Из полутора десятков поздних драм Метерлинка мало что опубликовано, и не случайно. Они звучат как заигранная пластинка, в которой трудно, а то и невозможно расслышать прелесть некогда созданной мелодии. Без конца варьируется все тот же мотив жертвенности, самоотверженной любви, иллюстрируемой ситуациями псевдоисторическими и псевдосовременными, а то и вовсе искусственными, вымученными. Очень часто жертвенность оказывается признаком святости, и таковая демонстрируется без всякого стеснения. К святым относимы теперь и мужчины, но, как и прежде, Метерлинк предпочтение отдает женщине — от просто некоей Татьяны, жертвующей собой ради любимого в пьесе «Несчастье проходит» (1925), до графини, повторяющей жертвенный акт Татьяны, но уже во времена Директории в пьесе «Мария Виктория» (1927), от австрийской императрицы Елизаветы и фаворитки императора Австрии, в пьесе на современный, так сказать, сюжет «Императрица без короны» (1942), до всех, отошедших в лучший мир, ибо все очищены смертью и оживают для иной, праведной жизни, выходят из могил и начинают общаться меж собой, сбросив одежду земных грехов, в фантастической пьесе «Страшный суд» (1941).
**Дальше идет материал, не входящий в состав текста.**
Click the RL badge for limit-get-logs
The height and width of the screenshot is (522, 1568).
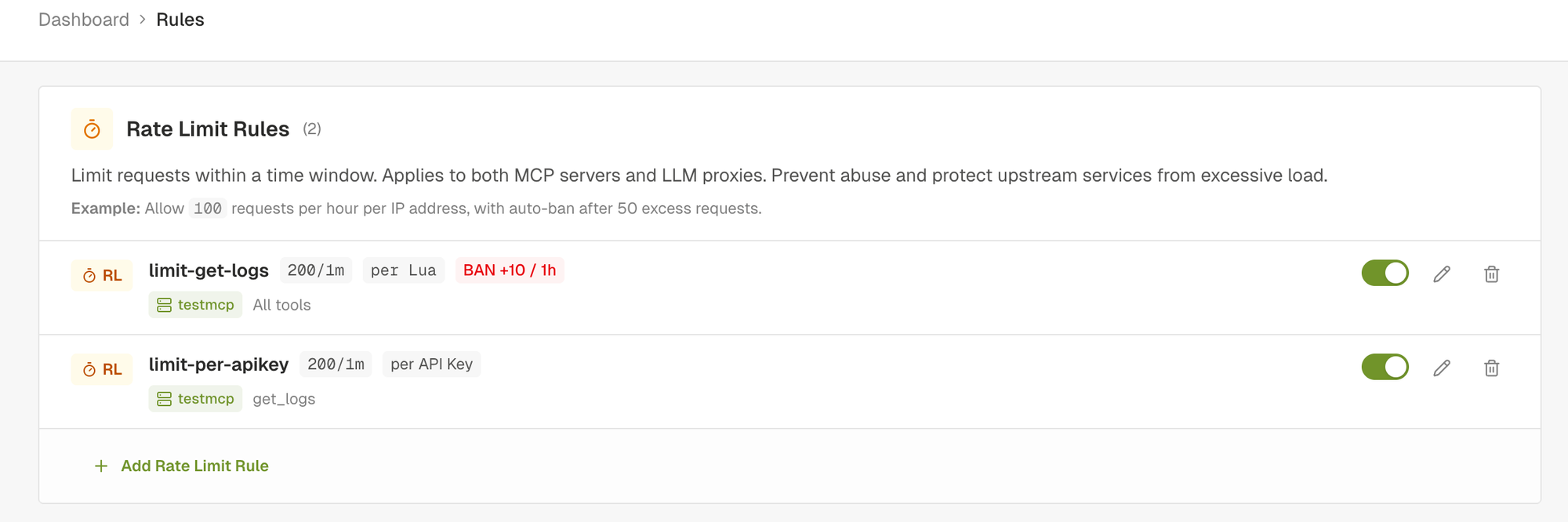pyautogui.click(x=102, y=275)

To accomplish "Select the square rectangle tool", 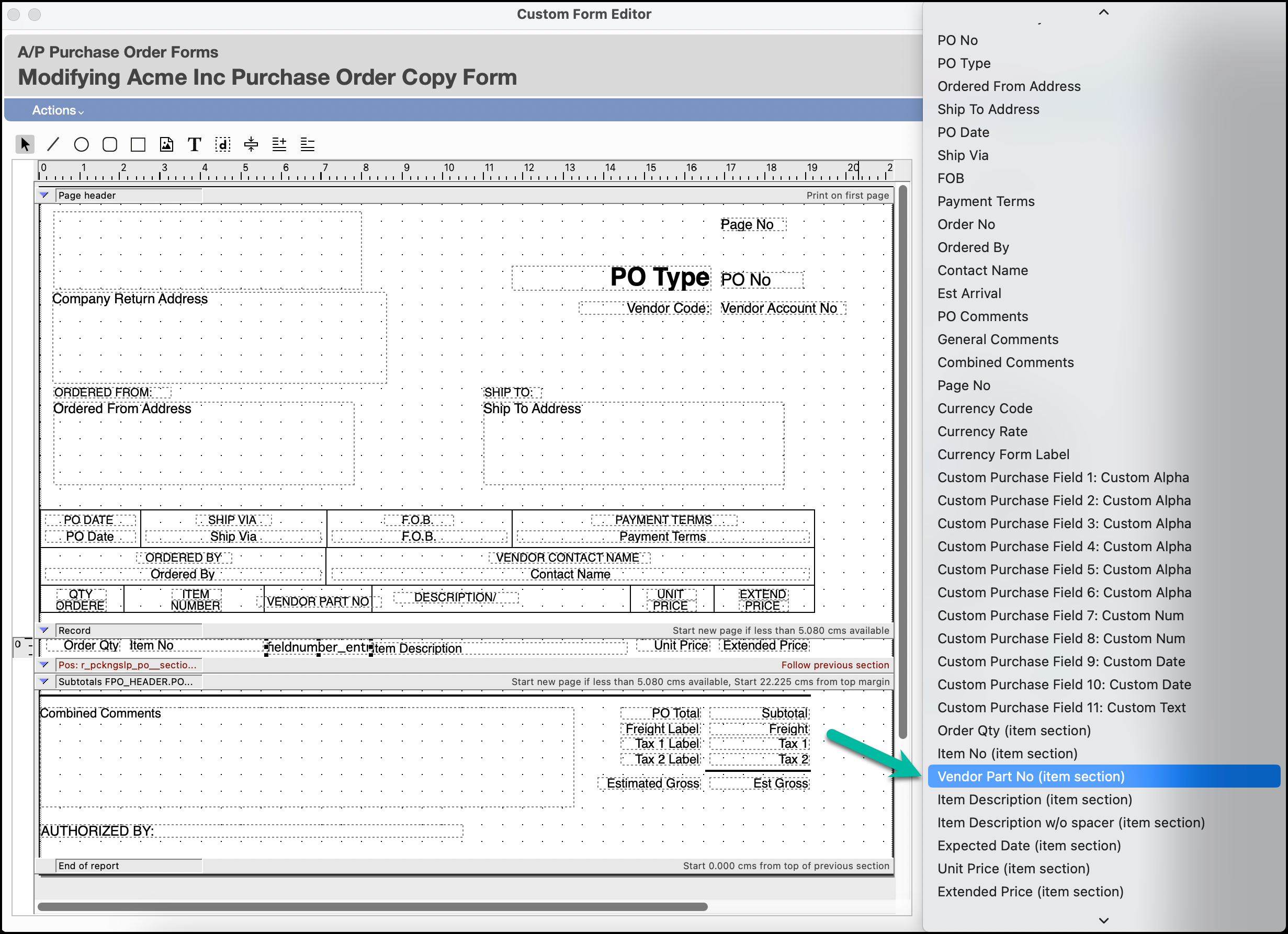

Лишь однажды, неожиданно, краски ожили, и Метерлинк доказал, что талант его не зачах. Это случилось в начале второй мировой войны и, возможно, под ее влиянием. Вновь героиней стала жертвующая собой женщина, но на этот раз ею была Жанна Д’Арк. Может быть, сам найденный Метерлинком пример, сам образ Жанны не позволил ему просто «проиграть» еще раз все ту же пластинку.

«Жанна Д’Арк» доказала, что необычная писательская судьба Метерлинка, — не результат естественного, с возрастом нередко происходящего угасания таланта. Да и какой возраст: угасание ведь заметным стало накануне первой мировой войны, а тогда Метерлинку было всего около 50 лет!

Нет, дело не в возрасте. Ответ можно получить в произведениях излюбленного Метерлинком жанра, в бесчисленных его эссе. После первой мировой войны им было написано шестнадцать книг — размышлений по разным вопросам и поводам. Поражает несоответствие огромного проделанного труда, множества исписанных страниц — и незначительного результата. Кажется, что писатель работает на холостом ходу. Почему же? Метерлинк жил и писал в такое время, был свидетелем таких исторических событий, которые сами по себе были ответом на многие, поставленные перед человечеством вопросы. Метерлинк был современником 1917 года, он был очевидцем второй мировой войны, разгрома фашизма. Но как трудно его представить писателем эпохи возникновения социалистического лагеря!

До крайности абстрактный гуманизм увел Метерлинка так далеко от реальных забот человечества, что и гуманизм позднего Метерлинка сомнителен. Метерлинк брал уроки у насекомых, он у термитов увидел «образ нашей судьбы» и «модель будущего общества». Абсолютная социальная дезориентация привела его к тому, что он с сочувствием приглядывался даже к фашизму (итальянскому и португальскому). Не удивительно, что в поисках ответов Метерлинк со все возраставшим вниманием всматривался не в социальную реальность, а в пустоту «возле нас», туда, где, как ему казалось, возник поучительный для живых опыт жизни усопших. Не удивительно и то, что размеры неизвестного, неизведанного не уменьшались в ходе трудов Метерлинка, а все увеличивались, и в итоге многолетней деятельности этого писателя возник вывод: «Бог — всё и всё — бог».

Вот и не удивительно, что такими безжизненными и надуманными были на протяжении почти сорока лет художественные произведения этого очень одаренного человека. Консервативный романтизм превратил Метерлинка в писателя из давно прошедшего времени.

Тогда как умевший наблюдать реальную жизнь Эмиль Верхарн остается необычайно актуальным, хотя довелось ему видеть лишь зори двадцатого века. Можно с уверенностью сказать, что актуальность Верхарна еще впереди, еще дело будущего.